Two-step approaches for AMMSP

Approach based on adjusted entry means for each location: This approach, which was designated as two-step approach A, was based on the adjusted entry means M ij calculated for each of the 21 locations. These adjusted entry means were then used in a second step for joint linkage and association analyses based on the statistical model:

$$ M_{ij} = \mu + c_i + l_j + ({\varvec{\alpha}} + {{\varvec{\alpha}}{{\mathbf{l}}}}_j)^\prime {{\mathbf{x}}}_i + d_{i}\check{g}_i + e_{ij}, $$
(10)

where all effects except \(d_{2i}\check{g}_i\) were regarded as fixed. The assumptions made in the one-step approach for AMMSP concerning \(\hbox{Var}({\check{{\mathbf{g}}}})\) were also made in this approach.

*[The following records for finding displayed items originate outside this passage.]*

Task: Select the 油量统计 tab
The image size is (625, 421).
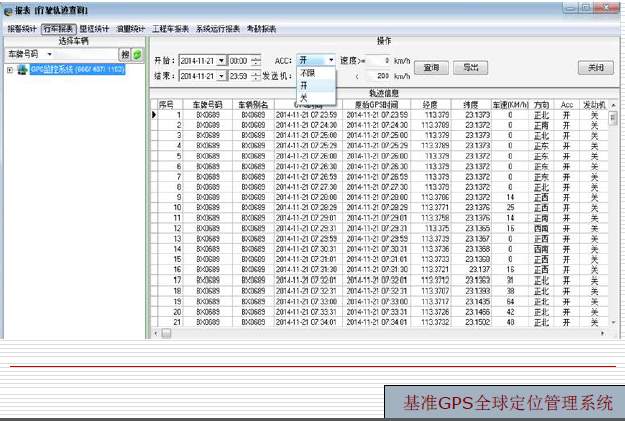Action: coord(128,29)
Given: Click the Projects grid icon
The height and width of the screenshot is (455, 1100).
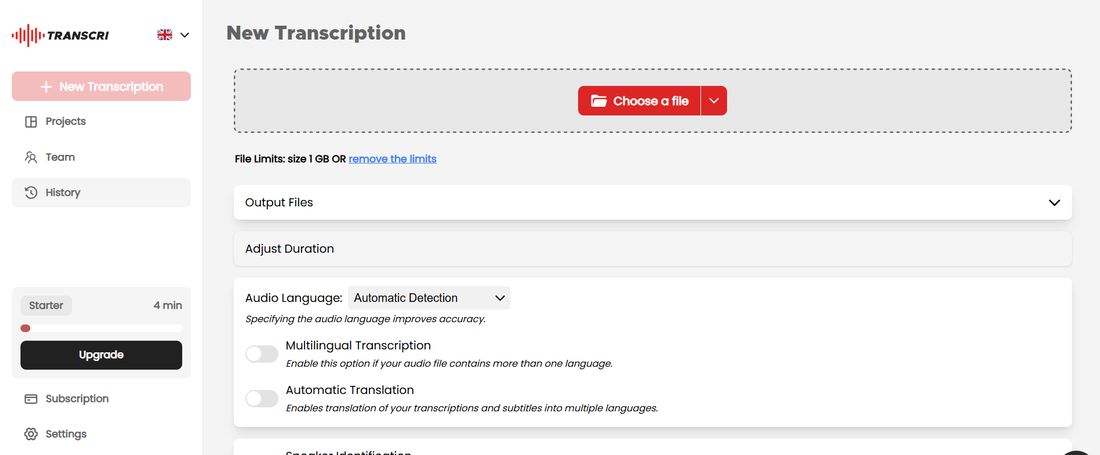Looking at the screenshot, I should coord(31,122).
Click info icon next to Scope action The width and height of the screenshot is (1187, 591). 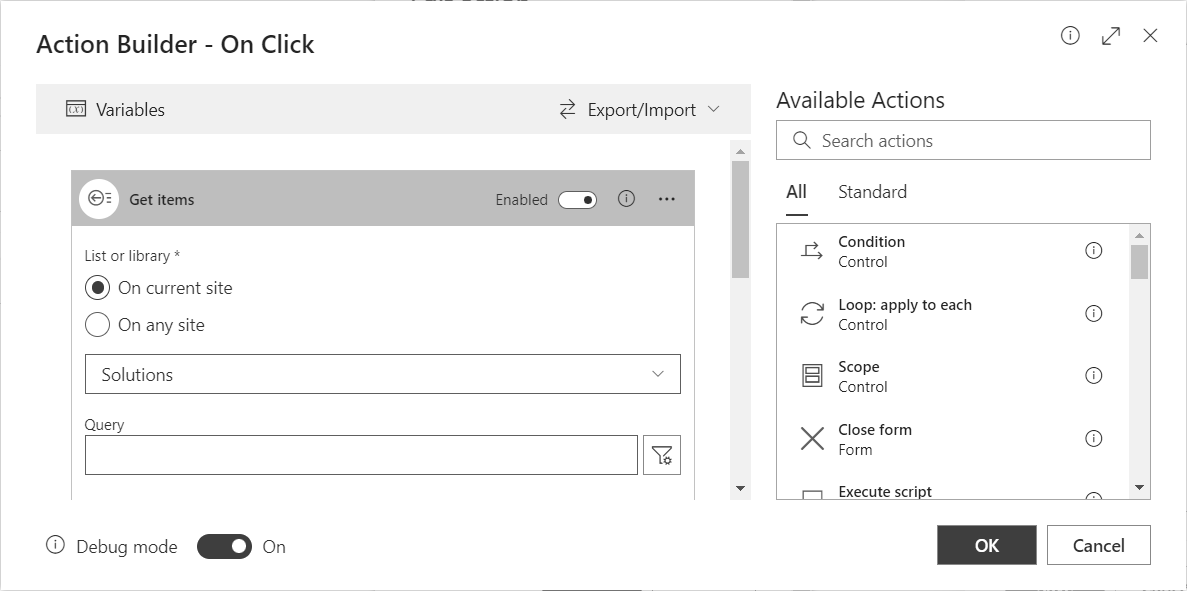coord(1093,375)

Approach based on adjusted entry means over all locations: This approach, which was designated as two-step approach B, was based on the adjusted entry means M i calculated over all locations. The M i of the 369 entries with available marker data were then used in a second step for joint linkage and association analyses based on the statistical model:

$$ M_i = \mu + {\varvec{\alpha}}^\prime {{\mathbf{x}}}_i + \check{g}_{1i} + e_i, $$
(11)

where \(\check{g}_{1i},\) the residual genetic effect of the ith entry with marker data except for the effect of the marker locus under consideration, was regarded as random and all other effects were regarded as fixed. We assumed \(\hbox{Var}({\check{{\mathbf{g}}}}_1) = 2{{{\mathbf{A}}}_{11}}\sigma_{\check{g}_1}^2.\) In contrast to the two-step approach A, the two-step approach B does not allow to make inferences about the interaction effects of the allele substitution effects with the locations.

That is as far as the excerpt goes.